(What to do) Filter the items below down to the lines that contain the string "checkbox", and copy each such line. The match is case-sensitive.
◇ ◇ ◇ ◇
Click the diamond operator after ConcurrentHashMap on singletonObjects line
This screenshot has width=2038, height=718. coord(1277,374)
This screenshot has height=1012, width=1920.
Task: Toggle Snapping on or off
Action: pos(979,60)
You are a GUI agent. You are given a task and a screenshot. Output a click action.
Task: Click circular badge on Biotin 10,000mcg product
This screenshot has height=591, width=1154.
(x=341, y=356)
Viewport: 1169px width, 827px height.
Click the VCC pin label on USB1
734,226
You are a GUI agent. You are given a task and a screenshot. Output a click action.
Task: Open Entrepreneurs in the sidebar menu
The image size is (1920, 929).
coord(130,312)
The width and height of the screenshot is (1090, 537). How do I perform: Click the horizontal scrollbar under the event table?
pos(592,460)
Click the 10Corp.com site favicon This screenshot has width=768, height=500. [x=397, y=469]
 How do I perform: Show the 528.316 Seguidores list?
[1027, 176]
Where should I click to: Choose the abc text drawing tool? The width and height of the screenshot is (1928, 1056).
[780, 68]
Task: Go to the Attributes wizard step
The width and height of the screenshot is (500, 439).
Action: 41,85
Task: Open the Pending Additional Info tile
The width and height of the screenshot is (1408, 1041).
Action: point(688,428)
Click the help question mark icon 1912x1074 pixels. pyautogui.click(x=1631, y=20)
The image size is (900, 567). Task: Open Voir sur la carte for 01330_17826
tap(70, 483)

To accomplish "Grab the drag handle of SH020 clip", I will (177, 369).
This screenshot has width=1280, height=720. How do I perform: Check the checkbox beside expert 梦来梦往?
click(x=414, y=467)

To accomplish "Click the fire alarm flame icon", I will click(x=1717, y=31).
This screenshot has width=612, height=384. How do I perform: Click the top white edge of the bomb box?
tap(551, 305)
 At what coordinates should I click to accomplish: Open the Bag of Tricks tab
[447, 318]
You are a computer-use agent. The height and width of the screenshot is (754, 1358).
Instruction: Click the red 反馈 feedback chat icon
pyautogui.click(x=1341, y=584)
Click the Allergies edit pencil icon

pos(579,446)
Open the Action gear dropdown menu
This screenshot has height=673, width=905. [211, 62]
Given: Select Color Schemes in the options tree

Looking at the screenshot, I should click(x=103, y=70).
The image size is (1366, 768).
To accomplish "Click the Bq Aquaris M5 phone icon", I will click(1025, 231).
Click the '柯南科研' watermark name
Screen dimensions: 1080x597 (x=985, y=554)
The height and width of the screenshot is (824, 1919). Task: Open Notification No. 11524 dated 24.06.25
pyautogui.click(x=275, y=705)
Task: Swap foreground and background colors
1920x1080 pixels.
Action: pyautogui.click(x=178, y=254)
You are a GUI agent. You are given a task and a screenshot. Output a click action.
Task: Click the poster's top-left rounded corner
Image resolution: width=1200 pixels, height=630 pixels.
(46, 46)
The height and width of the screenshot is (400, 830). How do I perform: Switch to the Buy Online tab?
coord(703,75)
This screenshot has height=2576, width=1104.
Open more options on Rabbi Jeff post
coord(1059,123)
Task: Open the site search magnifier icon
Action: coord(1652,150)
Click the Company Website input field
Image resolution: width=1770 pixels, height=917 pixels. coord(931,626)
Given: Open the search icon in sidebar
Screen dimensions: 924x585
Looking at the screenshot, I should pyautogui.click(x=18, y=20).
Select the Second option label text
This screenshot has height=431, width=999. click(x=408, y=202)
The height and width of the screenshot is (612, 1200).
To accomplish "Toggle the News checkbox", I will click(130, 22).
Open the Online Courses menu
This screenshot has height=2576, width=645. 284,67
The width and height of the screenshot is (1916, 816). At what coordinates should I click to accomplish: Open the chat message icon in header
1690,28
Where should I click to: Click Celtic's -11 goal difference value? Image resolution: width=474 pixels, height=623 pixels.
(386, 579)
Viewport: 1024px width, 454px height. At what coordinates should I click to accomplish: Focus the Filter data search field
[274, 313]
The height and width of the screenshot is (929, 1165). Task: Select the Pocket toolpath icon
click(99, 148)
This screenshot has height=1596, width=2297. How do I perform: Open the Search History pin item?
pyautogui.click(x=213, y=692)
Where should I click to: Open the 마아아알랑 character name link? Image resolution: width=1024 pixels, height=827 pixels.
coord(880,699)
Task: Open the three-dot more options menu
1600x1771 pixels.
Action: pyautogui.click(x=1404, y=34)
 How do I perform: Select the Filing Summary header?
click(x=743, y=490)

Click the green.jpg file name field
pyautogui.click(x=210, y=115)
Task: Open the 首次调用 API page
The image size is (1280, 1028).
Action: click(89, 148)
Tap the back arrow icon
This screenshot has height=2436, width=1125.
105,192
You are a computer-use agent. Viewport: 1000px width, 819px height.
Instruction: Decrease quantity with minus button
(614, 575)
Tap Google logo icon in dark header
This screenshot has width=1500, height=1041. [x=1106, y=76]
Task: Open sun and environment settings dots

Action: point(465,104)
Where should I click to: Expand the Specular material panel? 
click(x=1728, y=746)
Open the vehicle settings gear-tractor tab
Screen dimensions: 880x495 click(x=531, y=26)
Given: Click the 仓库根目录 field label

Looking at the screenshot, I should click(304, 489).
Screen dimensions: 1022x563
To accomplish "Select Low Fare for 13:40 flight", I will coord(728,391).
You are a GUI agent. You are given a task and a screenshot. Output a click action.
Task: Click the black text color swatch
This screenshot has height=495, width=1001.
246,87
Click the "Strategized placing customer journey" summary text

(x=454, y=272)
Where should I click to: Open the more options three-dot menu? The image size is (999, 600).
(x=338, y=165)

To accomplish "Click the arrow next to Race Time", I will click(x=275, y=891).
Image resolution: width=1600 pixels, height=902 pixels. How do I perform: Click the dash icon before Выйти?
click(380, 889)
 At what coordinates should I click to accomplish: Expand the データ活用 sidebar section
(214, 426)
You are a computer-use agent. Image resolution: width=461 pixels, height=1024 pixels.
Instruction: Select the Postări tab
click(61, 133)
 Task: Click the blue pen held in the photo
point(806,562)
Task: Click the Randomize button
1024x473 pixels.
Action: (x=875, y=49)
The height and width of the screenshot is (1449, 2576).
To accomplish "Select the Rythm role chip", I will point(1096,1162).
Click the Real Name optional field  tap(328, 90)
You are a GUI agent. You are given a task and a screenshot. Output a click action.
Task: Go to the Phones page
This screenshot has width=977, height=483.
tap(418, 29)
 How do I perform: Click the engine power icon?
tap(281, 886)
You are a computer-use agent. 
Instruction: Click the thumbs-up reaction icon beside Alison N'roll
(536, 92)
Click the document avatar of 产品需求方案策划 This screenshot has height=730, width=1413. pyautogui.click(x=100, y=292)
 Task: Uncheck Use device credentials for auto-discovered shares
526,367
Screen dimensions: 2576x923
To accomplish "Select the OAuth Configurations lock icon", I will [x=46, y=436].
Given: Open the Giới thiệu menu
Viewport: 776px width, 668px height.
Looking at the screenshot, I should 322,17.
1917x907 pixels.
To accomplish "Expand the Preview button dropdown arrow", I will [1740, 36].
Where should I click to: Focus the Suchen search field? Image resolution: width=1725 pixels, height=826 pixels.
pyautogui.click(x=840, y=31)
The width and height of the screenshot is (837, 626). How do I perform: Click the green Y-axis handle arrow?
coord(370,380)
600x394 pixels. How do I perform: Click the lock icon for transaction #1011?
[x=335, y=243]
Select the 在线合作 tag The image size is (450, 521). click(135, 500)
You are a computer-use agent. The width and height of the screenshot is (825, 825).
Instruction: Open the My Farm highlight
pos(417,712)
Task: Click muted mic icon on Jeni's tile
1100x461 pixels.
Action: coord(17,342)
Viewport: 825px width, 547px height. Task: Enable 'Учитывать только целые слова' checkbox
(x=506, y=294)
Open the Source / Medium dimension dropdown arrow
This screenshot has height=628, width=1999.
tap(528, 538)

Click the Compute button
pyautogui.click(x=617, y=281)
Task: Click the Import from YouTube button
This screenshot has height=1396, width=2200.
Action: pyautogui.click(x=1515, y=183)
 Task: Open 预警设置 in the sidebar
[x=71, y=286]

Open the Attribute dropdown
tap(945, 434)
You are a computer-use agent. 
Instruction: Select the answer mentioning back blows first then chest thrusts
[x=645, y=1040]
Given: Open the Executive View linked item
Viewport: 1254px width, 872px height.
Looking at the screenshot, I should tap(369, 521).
◇ ◇ ◇ ◇
(Task output)
This screenshot has width=1280, height=720. How do I perform: Check the checkbox beside expert 梦来梦往?
To accomplish "Toggle the News checkbox", I will click(130, 22).
Viewport: 825px width, 547px height. Task: Enable 'Учитывать только целые слова' checkbox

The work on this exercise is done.